Athletics, swimming, skiing, cycling, rowing, and many other sports are measured and the competitors are judged by a measurement, with no (or negligible) human input. It doesn’t matter how elegantly you run, if you beat everyone else then you win. Other sports are contests between individuals or teams won by points, goals, etc, other sports are races, the winner wins irrespectively of how beautifully they may have performed.
Sport vs Performance. Figure skating even has its own set of marks for artistic impression, which is indicative of a performance, and we all know that beauty counts, that the costume counts, the make-up too, and that’s not confined to skating. Synchronised swimming is probably an even more extreme example, gymnastics, diving, dressage, and anything that is subjectively scored by humans has inherent failings. Even such sports as mogul skiing, the half-pipe snowboarding, ski-jumping, and to top it all off, judo, wrestling and boxing are incredibly objective.
So what is wrong with human scoring? Humans make mistakes, humans are swayed by beauty, humans are sometimes bad.
The Olympics have survived these few human errors. A few? Each Olympics is replete with human mistakes, some unintentional, some deliberate.
Probably the biggest scandal involved figure skating, when it was discovered that judges from different nations were helping each other boost their nation’s stars. I’ll score your skater high, if you score our pair high.
But it went deeper than that. Soviet bloc countries had always scored higher for their own, and had often manipulated the judging line up to ensure their judges outnumbered all others. Even to the TV viewer at home the judging stank. Not just at one Olympics, but for years and decades, in all skating competions. In addition the maximum score that any judge could award was 6. So once a judge had awarded the maximum score they had nowhere to go for a subsequent competitor who was better (objectively rating performance rears its ugly head again).
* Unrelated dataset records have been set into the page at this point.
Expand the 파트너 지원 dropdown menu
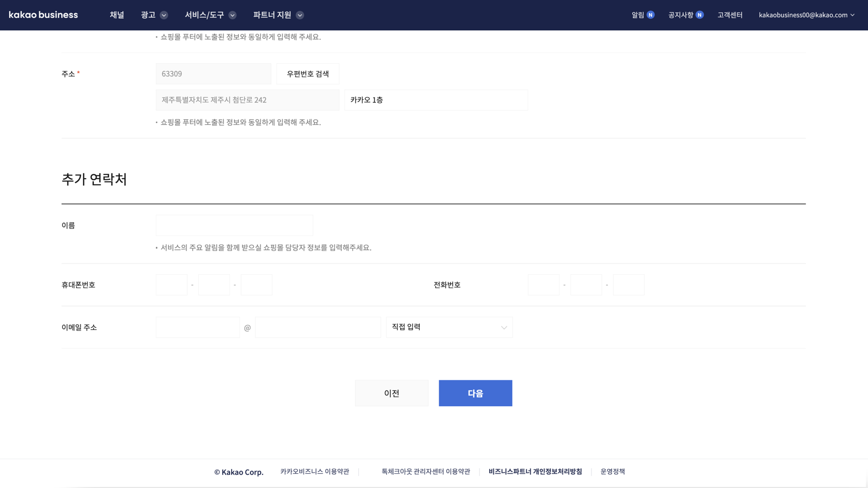The image size is (868, 488). tap(278, 15)
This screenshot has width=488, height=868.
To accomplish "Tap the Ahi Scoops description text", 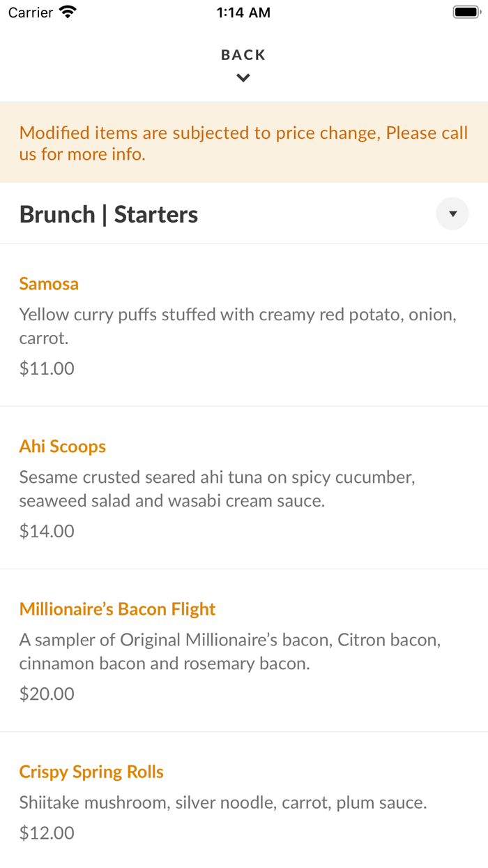I will [x=217, y=488].
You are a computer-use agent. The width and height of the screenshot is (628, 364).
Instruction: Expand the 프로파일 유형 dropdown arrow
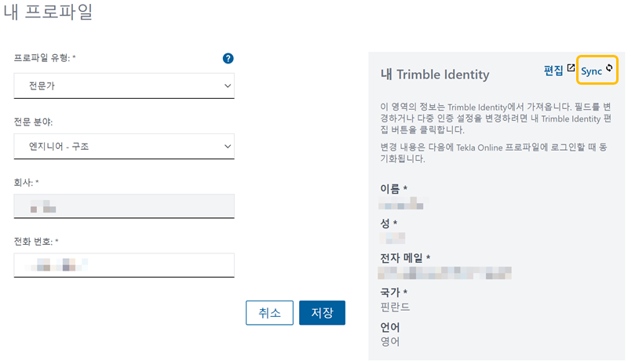228,86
A mention here for skating which eventually got its act together when the whole murky world of ice-skating judging was revealed, but they never went back into past misdemeanors, and decades of injustice remain untouched. Skating worked out a much more rigorous marking system, did away with a maximum limit, and, even though it is still all about performance, the judges scores are much fairer.
So where does that leave us? Unfortunately many of the performance sports are now so ingrained into the fabric of the Olympics that it would seem wrong to omit them. But should any new sports be considered then a measurable sport must surely have precedence. At present there are sports like baseball, squash, darts, even bouldering, in which human judgement is minimal. These sports are eminently worthy of consideration.
The balance should swing back to citius, altius, fortius, and not higher, faster, cuter.